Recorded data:

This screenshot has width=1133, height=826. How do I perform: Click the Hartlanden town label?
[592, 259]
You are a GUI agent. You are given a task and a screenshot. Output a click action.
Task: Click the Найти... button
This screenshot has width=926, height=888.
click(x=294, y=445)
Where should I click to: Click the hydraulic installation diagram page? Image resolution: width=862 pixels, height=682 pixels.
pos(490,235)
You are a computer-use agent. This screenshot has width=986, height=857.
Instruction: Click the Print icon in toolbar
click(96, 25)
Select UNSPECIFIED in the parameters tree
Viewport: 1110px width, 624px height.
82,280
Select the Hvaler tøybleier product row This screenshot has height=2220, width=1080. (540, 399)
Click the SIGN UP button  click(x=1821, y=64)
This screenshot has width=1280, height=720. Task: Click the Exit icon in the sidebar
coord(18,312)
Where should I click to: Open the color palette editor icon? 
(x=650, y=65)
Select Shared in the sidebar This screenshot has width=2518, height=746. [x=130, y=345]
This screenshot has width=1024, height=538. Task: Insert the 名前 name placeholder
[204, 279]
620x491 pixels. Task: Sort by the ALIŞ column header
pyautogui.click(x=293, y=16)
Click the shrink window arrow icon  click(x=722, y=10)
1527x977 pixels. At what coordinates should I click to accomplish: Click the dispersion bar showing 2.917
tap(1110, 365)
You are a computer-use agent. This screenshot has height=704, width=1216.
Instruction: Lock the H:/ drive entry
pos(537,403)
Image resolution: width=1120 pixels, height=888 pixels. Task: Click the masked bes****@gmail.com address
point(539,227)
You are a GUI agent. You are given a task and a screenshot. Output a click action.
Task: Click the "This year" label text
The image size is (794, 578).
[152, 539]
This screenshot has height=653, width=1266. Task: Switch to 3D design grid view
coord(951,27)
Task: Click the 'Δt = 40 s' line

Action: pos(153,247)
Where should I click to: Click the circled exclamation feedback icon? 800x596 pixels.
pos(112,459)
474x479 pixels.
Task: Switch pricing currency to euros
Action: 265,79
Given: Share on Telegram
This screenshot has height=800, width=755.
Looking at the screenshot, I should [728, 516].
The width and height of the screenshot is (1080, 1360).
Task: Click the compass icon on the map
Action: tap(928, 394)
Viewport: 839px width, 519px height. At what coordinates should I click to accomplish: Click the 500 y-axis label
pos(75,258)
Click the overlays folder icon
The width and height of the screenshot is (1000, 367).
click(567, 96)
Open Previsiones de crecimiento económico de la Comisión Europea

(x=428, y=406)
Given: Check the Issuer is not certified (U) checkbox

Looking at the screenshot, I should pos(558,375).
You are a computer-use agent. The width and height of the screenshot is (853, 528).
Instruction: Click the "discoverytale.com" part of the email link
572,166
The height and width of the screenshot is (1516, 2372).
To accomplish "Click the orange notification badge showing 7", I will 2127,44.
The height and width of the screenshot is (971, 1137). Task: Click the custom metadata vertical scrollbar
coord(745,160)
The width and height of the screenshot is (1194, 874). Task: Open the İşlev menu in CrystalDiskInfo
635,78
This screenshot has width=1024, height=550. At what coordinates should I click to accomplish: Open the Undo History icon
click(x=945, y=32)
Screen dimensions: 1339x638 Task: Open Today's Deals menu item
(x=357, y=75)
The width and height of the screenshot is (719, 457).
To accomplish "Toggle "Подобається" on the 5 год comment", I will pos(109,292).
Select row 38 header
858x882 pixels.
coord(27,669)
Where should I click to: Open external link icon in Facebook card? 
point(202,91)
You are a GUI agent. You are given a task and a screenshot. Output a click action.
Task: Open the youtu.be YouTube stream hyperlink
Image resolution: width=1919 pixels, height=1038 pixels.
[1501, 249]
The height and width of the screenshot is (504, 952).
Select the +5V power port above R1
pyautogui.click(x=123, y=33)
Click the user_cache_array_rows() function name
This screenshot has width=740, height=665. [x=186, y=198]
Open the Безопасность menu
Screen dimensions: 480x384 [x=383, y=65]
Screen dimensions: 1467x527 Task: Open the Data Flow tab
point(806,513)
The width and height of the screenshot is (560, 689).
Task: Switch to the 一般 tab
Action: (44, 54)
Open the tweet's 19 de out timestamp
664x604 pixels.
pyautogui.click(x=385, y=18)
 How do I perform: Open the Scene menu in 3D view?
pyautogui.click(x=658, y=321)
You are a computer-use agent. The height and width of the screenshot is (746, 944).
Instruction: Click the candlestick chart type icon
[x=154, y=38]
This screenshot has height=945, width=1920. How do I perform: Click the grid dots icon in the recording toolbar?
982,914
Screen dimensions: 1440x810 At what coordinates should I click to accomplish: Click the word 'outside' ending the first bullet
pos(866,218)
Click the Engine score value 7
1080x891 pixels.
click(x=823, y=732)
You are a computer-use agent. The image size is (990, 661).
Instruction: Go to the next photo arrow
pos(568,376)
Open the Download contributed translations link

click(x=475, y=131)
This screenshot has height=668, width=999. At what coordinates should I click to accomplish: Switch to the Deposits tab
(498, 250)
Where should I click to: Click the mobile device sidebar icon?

TO DO:
Multiply each coordinate in the answers by 0.7, rounding to whole numbers with halves rounded up, and write out again every line from the one holding "This screenshot has height=668, width=999." through the end of the items, inclusive. Leave all other text unchanged.

FULL RESPONSE:
This screenshot has height=668, width=999. At what coordinates should I click to accomplish: Switch to the Deposits tab
(349, 175)
Where should I click to: Click the mobile device sidebar icon?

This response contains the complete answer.